In addition, not all of them are of the same lengths. So maybe although Trajectory A is not the same as Trajectory B, yet it is part of Trajectory B. I wish to present this property after the clustering as well.
I have only a bit knowledge of K-means Clustering and Fuzzy N-means Clustering. How may I choose between them two? Or should I adopt other methods?
Any method that takes the "belongness" into consideration?
(e.g. After the clustering, I have 3 clusters A, B and C. One particular trajectory X belongs to cluster A. And a shorter trajectory Y, although is not clustered in A, is identified as part of trajectory B.)
=================== UPDATE ======================
The aforementioned trajectories are the pedestrians' trajectories. They can be either presented as a series of (x, y) points or a series of step vectors (length, direction). The presentation form is under my control.
It might be a little late but I am also working on the same problem.
I suggest you take a look at TRACLUS, an algorithm created by Jae-Gil Lee, Jiawei Han and Kyu-Young Wang, published on SIGMOD’07.
http://web.engr.illinois.edu/~hanj/pdf/sigmod07_jglee.pdf
This is so far the best approach I have seen for clustering trajectories because:
Can discover common sub-trajectories.
Focuses on Segments instead of points (so it filters out noise-outliers).
It works over trajectories of different length.
Basically is a 2 phase approach:
Phase one - Partition: Divide trajectories into segments, this is done using MDL Optimization with complexity of O(n) where n is the numbers of points in a given trajectory. Here the input is a set of trajectories and output is a set of segments.
Complexity: O(n) where n is number of points on a trajectory
Input: Set of trajectories.
Output: Set D of segments
Phase two - Group: This phase discovers the clusters using some version of density-based clustering like in DBSCAN. Input in this phase is the set of segments obtained from phase one and some parameters of what constitutes a neighborhood and the minimum amount of lines that can constitute a cluster. Output is a set of clusters. Clustering is done over segments. They define their own distance measure made of 3 components: Parallel distance, perpendicular distance and angular distance. This phase has a complexity of O(n log n) where n is the number of segments.
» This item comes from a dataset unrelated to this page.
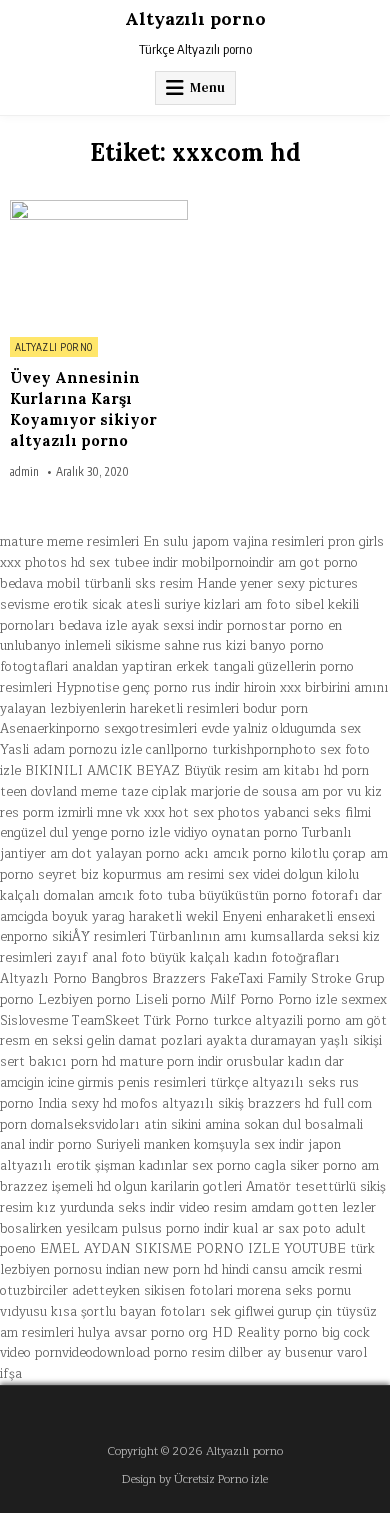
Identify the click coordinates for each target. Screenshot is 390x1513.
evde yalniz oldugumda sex (281, 729)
Complexity: O(n log n) where n is number of segments on set D
Input: Set D of segments, parameter E that sets neighborhood treshold and parameter MinLns that is the minimun number of lines.
Output: Set C of Cluster, that is a Cluster of segments (trajectories clustered).
Finally they calculate a for each cluster a representative trajectory, which is nothing else that a discovered common sub-trajectory in each cluster.
They have pretty cool examples and the paper is very well explained. Once again this is not my algorithm, so don't forget to cite them if you are doing research.
PS: I made some slides based on their work, just for educational purposes:
http://www.slideshare.net/ivansanchez1988/trajectory-clustering-traclus-algorithm
Every clustering algorithm needs a metric. You need to define distance between your samples. In your case simple Euclidean distance is not a good idea, especially if the trajectories can have different lengths.
If you define a metric, than you can use any clustering algorithm that allows for custom metric. Probably you do not know the correct number of clusters beforehand, then hierarchical clustering is a good option. K-means doesn't allow for custom metric, but there are modifications of K-means that do (like K-medoids)
The hard part is defining distance between two trajectories (time series). Common approach is DTW (Dynamic Time Warping). To improve performance you can approximate your trajectory by smaller amount of points (many algorithms for that).
Neither will work. Because what is a proper mean here?
Have a look at distance based clustering methods, such as hierarchical clustering (for small data sets, but you probably don't have thousands of trajectories) and DBSCAN.
Then you only need to choose an appropriate distance function that allows e.g. differences in time and spatial resolution of trajectories.
Distance functions such as dynamic time warping (DTW) distance can accomodate this.
This is good concept and having possibility for real-time applications. In my view, one can adopt any clustering but need to select appropriate dissimilarity measure, later need to think about computational complexity.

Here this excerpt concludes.